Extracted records
────────
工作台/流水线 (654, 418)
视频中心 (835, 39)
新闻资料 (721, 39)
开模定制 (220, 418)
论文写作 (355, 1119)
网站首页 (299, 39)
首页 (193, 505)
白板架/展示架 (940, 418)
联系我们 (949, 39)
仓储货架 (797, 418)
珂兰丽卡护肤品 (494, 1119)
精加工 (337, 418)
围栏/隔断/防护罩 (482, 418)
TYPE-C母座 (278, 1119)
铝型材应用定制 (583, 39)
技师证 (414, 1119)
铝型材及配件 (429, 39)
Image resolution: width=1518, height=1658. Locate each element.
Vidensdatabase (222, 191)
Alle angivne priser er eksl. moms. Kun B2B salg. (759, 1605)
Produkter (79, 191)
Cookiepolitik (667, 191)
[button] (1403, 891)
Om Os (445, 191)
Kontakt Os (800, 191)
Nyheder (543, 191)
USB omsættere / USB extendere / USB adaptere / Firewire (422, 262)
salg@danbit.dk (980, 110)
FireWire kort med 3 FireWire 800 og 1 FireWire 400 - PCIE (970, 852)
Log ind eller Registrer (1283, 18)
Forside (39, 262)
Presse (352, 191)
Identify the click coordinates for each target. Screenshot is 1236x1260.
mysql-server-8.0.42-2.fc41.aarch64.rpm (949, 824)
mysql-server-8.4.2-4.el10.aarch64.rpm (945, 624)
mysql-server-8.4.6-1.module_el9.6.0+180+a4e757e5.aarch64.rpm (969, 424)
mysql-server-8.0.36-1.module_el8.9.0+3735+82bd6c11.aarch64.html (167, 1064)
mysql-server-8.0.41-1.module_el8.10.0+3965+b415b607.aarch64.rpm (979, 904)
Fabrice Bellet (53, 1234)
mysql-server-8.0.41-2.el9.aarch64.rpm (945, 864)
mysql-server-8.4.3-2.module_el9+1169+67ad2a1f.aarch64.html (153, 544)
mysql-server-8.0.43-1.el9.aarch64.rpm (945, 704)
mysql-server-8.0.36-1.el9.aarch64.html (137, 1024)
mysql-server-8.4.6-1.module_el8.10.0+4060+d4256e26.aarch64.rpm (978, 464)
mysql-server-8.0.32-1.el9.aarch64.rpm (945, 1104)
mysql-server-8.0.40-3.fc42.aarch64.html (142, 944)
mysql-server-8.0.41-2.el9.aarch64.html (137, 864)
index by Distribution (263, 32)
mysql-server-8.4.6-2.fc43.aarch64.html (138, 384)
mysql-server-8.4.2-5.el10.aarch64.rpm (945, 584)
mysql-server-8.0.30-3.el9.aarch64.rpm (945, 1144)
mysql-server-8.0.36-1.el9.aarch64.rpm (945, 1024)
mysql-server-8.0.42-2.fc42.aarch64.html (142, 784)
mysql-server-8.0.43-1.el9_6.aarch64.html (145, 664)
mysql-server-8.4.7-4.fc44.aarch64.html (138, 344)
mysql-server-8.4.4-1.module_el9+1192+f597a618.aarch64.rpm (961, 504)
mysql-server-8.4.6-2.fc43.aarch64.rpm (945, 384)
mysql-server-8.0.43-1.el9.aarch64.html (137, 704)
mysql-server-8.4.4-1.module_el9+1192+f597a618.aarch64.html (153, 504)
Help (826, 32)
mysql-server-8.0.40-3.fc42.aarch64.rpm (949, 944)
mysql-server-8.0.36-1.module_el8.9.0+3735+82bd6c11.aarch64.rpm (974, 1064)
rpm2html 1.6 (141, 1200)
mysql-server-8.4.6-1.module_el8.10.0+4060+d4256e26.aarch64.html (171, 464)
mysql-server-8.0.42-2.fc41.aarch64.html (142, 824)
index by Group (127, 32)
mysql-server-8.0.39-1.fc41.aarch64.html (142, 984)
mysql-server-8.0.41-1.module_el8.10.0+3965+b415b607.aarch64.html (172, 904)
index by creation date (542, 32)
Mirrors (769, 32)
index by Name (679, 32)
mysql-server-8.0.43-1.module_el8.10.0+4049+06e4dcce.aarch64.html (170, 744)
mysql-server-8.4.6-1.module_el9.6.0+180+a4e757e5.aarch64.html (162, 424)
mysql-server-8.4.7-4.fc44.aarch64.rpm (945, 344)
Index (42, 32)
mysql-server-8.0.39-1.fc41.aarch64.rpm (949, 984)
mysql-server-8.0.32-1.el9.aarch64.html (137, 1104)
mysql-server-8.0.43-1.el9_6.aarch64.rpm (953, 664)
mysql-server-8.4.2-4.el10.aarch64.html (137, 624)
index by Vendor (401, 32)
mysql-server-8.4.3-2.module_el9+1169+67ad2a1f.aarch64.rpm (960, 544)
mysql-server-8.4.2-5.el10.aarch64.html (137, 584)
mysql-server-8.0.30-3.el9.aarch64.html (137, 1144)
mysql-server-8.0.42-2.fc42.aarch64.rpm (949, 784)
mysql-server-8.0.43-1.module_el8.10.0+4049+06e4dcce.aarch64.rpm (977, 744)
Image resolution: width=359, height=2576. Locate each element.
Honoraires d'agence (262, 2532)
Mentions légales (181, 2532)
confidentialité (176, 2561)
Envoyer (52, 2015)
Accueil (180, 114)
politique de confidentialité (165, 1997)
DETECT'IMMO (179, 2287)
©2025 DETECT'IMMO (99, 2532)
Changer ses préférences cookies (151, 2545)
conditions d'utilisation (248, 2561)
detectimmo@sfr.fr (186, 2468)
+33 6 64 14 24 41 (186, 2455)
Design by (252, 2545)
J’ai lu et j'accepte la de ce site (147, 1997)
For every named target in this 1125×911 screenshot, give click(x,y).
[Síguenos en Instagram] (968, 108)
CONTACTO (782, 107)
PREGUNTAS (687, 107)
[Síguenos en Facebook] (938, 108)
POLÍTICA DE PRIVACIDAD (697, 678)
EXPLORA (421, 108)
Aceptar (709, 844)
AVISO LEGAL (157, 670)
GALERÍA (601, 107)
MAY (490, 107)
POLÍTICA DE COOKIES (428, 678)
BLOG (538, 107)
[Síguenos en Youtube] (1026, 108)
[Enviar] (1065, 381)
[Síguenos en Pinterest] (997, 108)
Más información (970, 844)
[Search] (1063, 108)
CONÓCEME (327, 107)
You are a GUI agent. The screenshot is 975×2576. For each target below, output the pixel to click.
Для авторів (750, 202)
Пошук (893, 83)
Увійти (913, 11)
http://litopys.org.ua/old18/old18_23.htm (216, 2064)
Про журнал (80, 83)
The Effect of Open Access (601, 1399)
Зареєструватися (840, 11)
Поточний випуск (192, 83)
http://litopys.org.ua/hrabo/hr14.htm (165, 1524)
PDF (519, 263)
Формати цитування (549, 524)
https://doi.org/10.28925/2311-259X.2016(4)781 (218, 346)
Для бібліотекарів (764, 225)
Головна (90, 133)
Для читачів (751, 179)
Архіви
────────
Please update the records by replacing "Cookiepolitik" with "Privatlivspolitik" and leaving everything else as it is.

工作台/流水线 (654, 418)
视频中心 (835, 39)
新闻资料 (721, 39)
开模定制 (220, 418)
论文写作 (355, 1119)
网站首页 (299, 39)
首页 (193, 505)
白板架/展示架 (940, 418)
联系我们 (949, 39)
仓储货架 (797, 418)
珂兰丽卡护肤品 (494, 1119)
精加工 (337, 418)
围栏/隔断/防护罩 (482, 418)
TYPE-C母座 (278, 1119)
铝型材应用定制 (583, 39)
技师证 (414, 1119)
铝型材及配件 (429, 39)
Image resolution: width=1518, height=1658. Locate each element.
Vidensdatabase (222, 191)
Alle angivne priser er eksl. moms. Kun B2B salg. (759, 1605)
Produkter (79, 191)
Privatlivspolitik (667, 191)
[button] (1403, 891)
Om Os (445, 191)
Kontakt Os (800, 191)
Nyheder (543, 191)
USB omsættere / USB extendere / USB adaptere / Firewire (422, 262)
salg@danbit.dk (980, 110)
FireWire kort med 3 FireWire 800 og 1 FireWire 400 - PCIE (970, 852)
Log ind eller Registrer (1283, 18)
Forside (39, 262)
Presse (352, 191)
Identify the click coordinates for each target. Screenshot is 1236x1260.
mysql-server-8.0.42-2.fc41.aarch64.rpm (949, 824)
mysql-server-8.4.2-4.el10.aarch64.rpm (945, 624)
mysql-server-8.4.6-1.module_el9.6.0+180+a4e757e5.aarch64.rpm (969, 424)
mysql-server-8.0.36-1.module_el8.9.0+3735+82bd6c11.aarch64.html (167, 1064)
mysql-server-8.0.41-1.module_el8.10.0+3965+b415b607.aarch64.rpm (979, 904)
Fabrice Bellet (53, 1234)
mysql-server-8.0.41-2.el9.aarch64.rpm (945, 864)
mysql-server-8.4.3-2.module_el9+1169+67ad2a1f.aarch64.html (153, 544)
mysql-server-8.0.43-1.el9.aarch64.rpm (945, 704)
mysql-server-8.0.36-1.el9.aarch64.html (137, 1024)
mysql-server-8.4.6-1.module_el8.10.0+4060+d4256e26.aarch64.rpm (978, 464)
mysql-server-8.0.32-1.el9.aarch64.rpm (945, 1104)
mysql-server-8.0.40-3.fc42.aarch64.html (142, 944)
mysql-server-8.0.41-2.el9.aarch64.html (137, 864)
index by Distribution (263, 32)
mysql-server-8.4.6-2.fc43.aarch64.html (138, 384)
mysql-server-8.4.2-5.el10.aarch64.rpm (945, 584)
mysql-server-8.0.30-3.el9.aarch64.rpm (945, 1144)
mysql-server-8.0.36-1.el9.aarch64.rpm (945, 1024)
mysql-server-8.0.42-2.fc42.aarch64.html (142, 784)
mysql-server-8.0.43-1.el9_6.aarch64.html (145, 664)
mysql-server-8.4.7-4.fc44.aarch64.html (138, 344)
mysql-server-8.4.4-1.module_el9+1192+f597a618.aarch64.rpm (961, 504)
mysql-server-8.4.6-2.fc43.aarch64.rpm (945, 384)
mysql-server-8.0.43-1.el9.aarch64.html (137, 704)
mysql-server-8.4.4-1.module_el9+1192+f597a618.aarch64.html (153, 504)
Help (826, 32)
mysql-server-8.0.40-3.fc42.aarch64.rpm (949, 944)
mysql-server-8.0.36-1.module_el8.9.0+3735+82bd6c11.aarch64.rpm (974, 1064)
rpm2html 1.6 (141, 1200)
mysql-server-8.4.6-1.module_el8.10.0+4060+d4256e26.aarch64.html (171, 464)
mysql-server-8.0.42-2.fc41.aarch64.html (142, 824)
index by Group (127, 32)
mysql-server-8.0.39-1.fc41.aarch64.html (142, 984)
mysql-server-8.0.41-1.module_el8.10.0+3965+b415b607.aarch64.html (172, 904)
index by creation date (542, 32)
Mirrors (769, 32)
index by Name (679, 32)
mysql-server-8.0.43-1.module_el8.10.0+4049+06e4dcce.aarch64.html (170, 744)
mysql-server-8.4.6-1.module_el9.6.0+180+a4e757e5.aarch64.html (162, 424)
mysql-server-8.4.7-4.fc44.aarch64.rpm (945, 344)
Index (42, 32)
mysql-server-8.0.39-1.fc41.aarch64.rpm (949, 984)
mysql-server-8.0.32-1.el9.aarch64.html (137, 1104)
mysql-server-8.0.43-1.el9_6.aarch64.rpm (953, 664)
mysql-server-8.4.2-4.el10.aarch64.html (137, 624)
index by Vendor (401, 32)
mysql-server-8.4.3-2.module_el9+1169+67ad2a1f.aarch64.rpm (960, 544)
mysql-server-8.4.2-5.el10.aarch64.html (137, 584)
mysql-server-8.0.30-3.el9.aarch64.html (137, 1144)
mysql-server-8.0.42-2.fc42.aarch64.rpm (949, 784)
mysql-server-8.0.43-1.module_el8.10.0+4049+06e4dcce.aarch64.rpm (977, 744)
Image resolution: width=359, height=2576. Locate each element.
Honoraires d'agence (262, 2532)
Mentions légales (181, 2532)
confidentialité (176, 2561)
Envoyer (52, 2015)
Accueil (180, 114)
politique de confidentialité (165, 1997)
DETECT'IMMO (179, 2287)
©2025 DETECT'IMMO (99, 2532)
Changer ses préférences cookies (151, 2545)
conditions d'utilisation (248, 2561)
detectimmo@sfr.fr (186, 2468)
+33 6 64 14 24 41 (186, 2455)
Design by (252, 2545)
J’ai lu et j'accepte la de ce site (147, 1997)
For every named target in this 1125×911 screenshot, give click(x,y).
[Síguenos en Instagram] (968, 108)
CONTACTO (782, 107)
PREGUNTAS (687, 107)
[Síguenos en Facebook] (938, 108)
POLÍTICA DE PRIVACIDAD (697, 678)
EXPLORA (421, 108)
Aceptar (709, 844)
AVISO LEGAL (157, 670)
GALERÍA (601, 107)
MAY (490, 107)
POLÍTICA DE COOKIES (428, 678)
BLOG (538, 107)
[Síguenos en Youtube] (1026, 108)
[Enviar] (1065, 381)
[Síguenos en Pinterest] (997, 108)
Más información (970, 844)
[Search] (1063, 108)
CONÓCEME (327, 107)
You are a GUI agent. The screenshot is 975×2576. For each target below, output the pixel to click.
Для авторів (750, 202)
Пошук (893, 83)
Увійти (913, 11)
http://litopys.org.ua/old18/old18_23.htm (216, 2064)
Про журнал (80, 83)
The Effect of Open Access (601, 1399)
Зареєструватися (840, 11)
Поточний випуск (192, 83)
http://litopys.org.ua/hrabo/hr14.htm (165, 1524)
PDF (519, 263)
Формати цитування (549, 524)
https://doi.org/10.28925/2311-259X.2016(4)781 (218, 346)
Для бібліотекарів (764, 225)
Головна (90, 133)
Для читачів (751, 179)
Архіви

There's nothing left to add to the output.